SOURCE EXTRACT>
====================

This was bad in its own right, but this degradation of published books was only a reflection of an even deeper rot at casual gaming tables – a malaise invisible to those afflicted, because they didn’t even know what they were missing.
Then, in 2023, Wizards of the Coast published The Shattered Obelisk. As noted in my review, this campaign book included multiple unkeyed dungeons. This, in my opinion, was a red alert: It wasn’t just that Wizards was neglecting to teach basic dungeon design; it appeared that the design team itself was losing the institutional knowledge to design dungeon adventures. (The call was coming from inside the house!)
But maybe this was just a fluke, right?

====================

AIM OF THE EXERCISE>
According to the passage on dungeon design, why did the unkeyed dungeons in The Shattered Obelisk count as a red alert? Answer in one to three sentences. The data that comes next has no connection to the passage on dungeon design.

====================

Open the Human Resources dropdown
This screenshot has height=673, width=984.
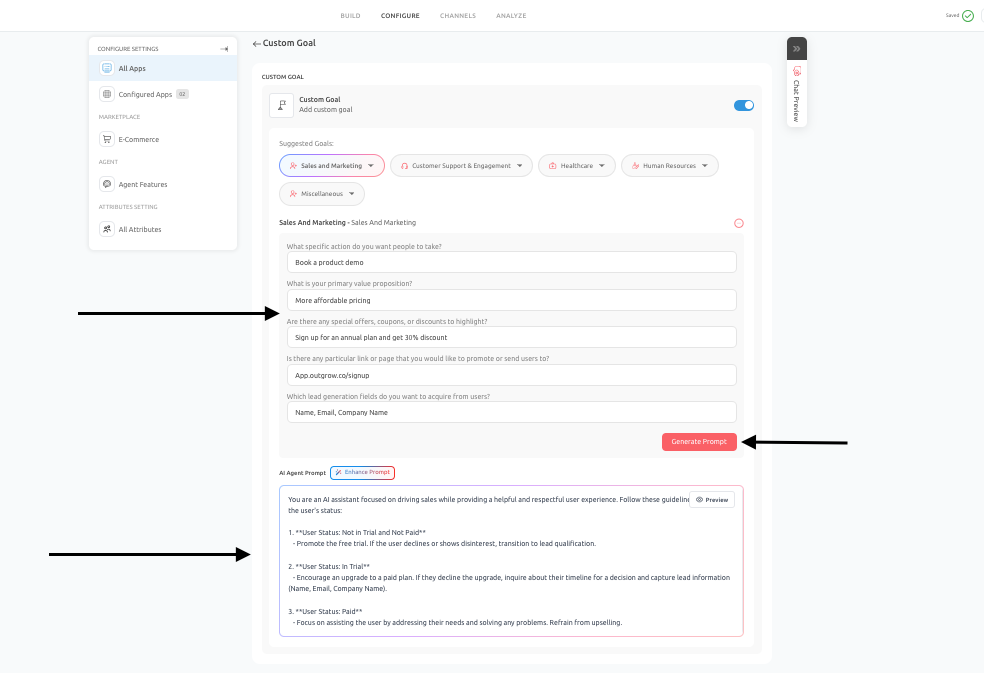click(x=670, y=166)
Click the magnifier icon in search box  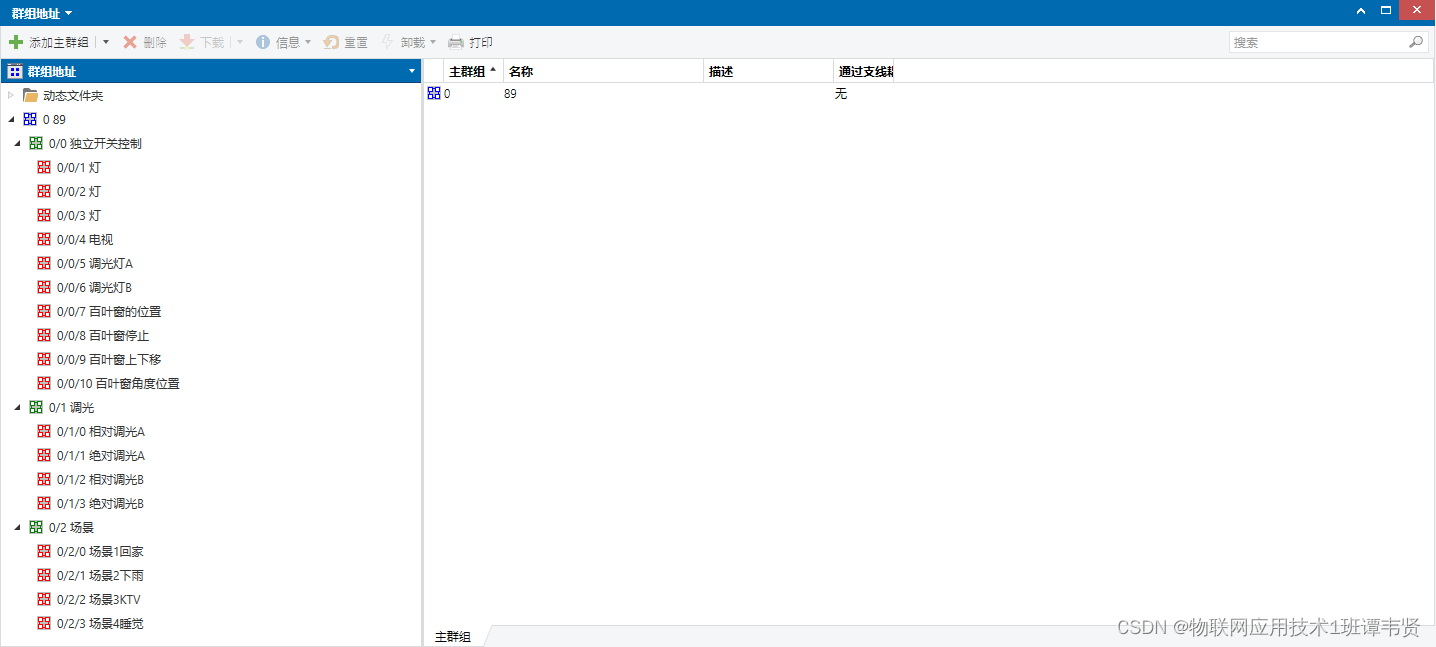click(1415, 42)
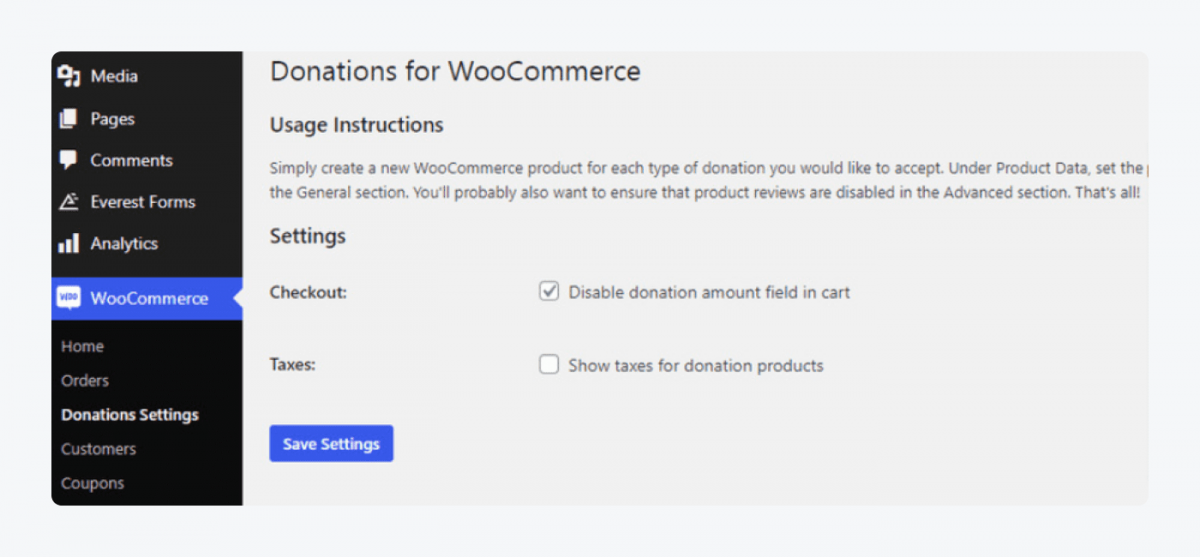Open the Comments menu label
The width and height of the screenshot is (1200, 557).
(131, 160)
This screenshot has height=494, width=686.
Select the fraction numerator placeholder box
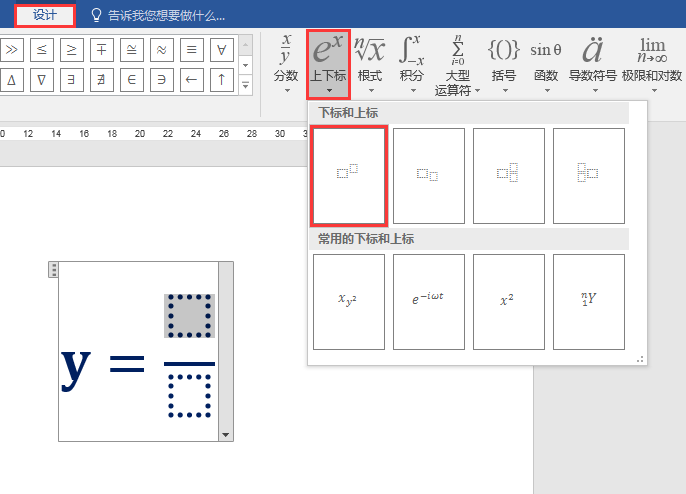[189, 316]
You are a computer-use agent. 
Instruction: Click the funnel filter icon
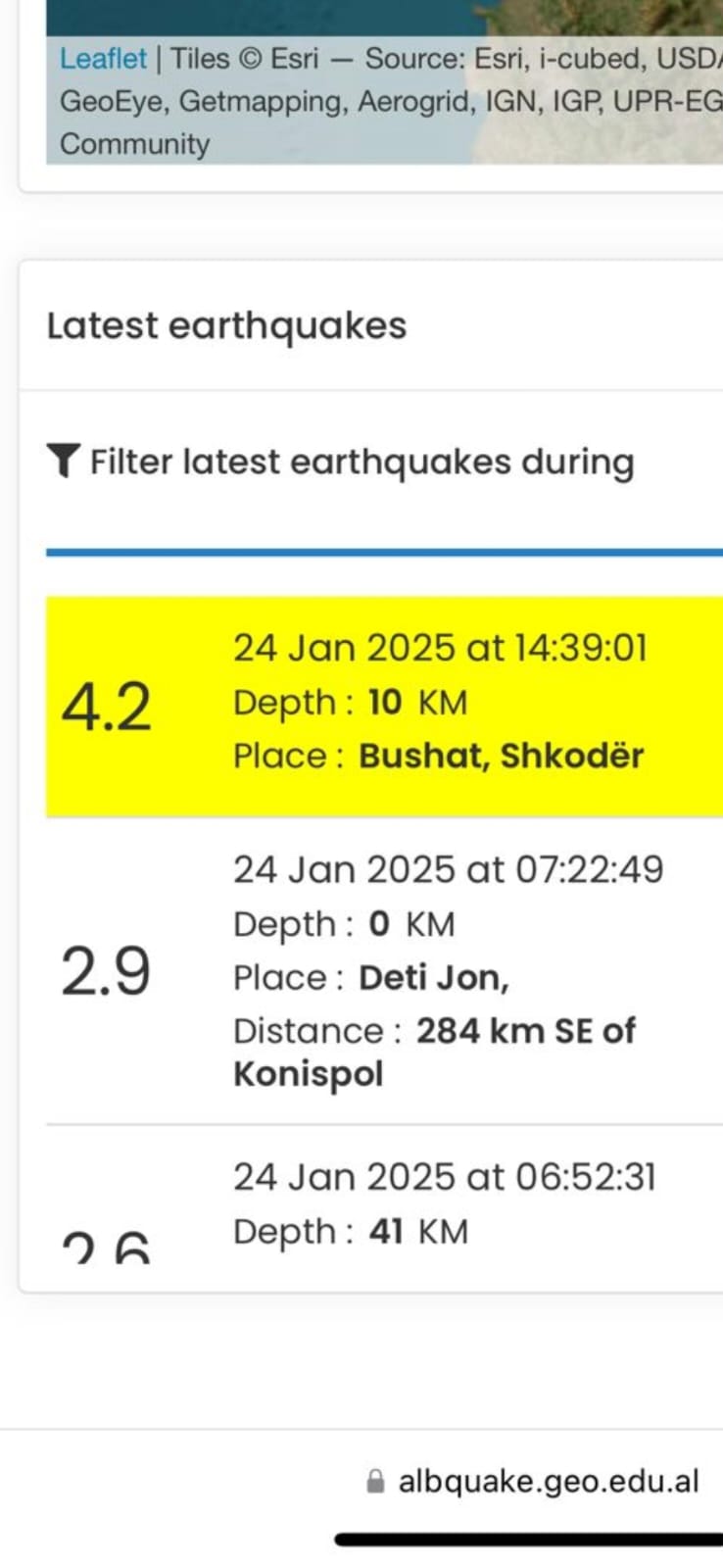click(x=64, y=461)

====================

RESULT FOR THIS EXERCISE>
The unkeyed dungeons suggested more than Wizards of the Coast neglecting to teach basic dungeon design. They suggested that the design team itself was losing the institutional knowledge needed to design dungeon adventures.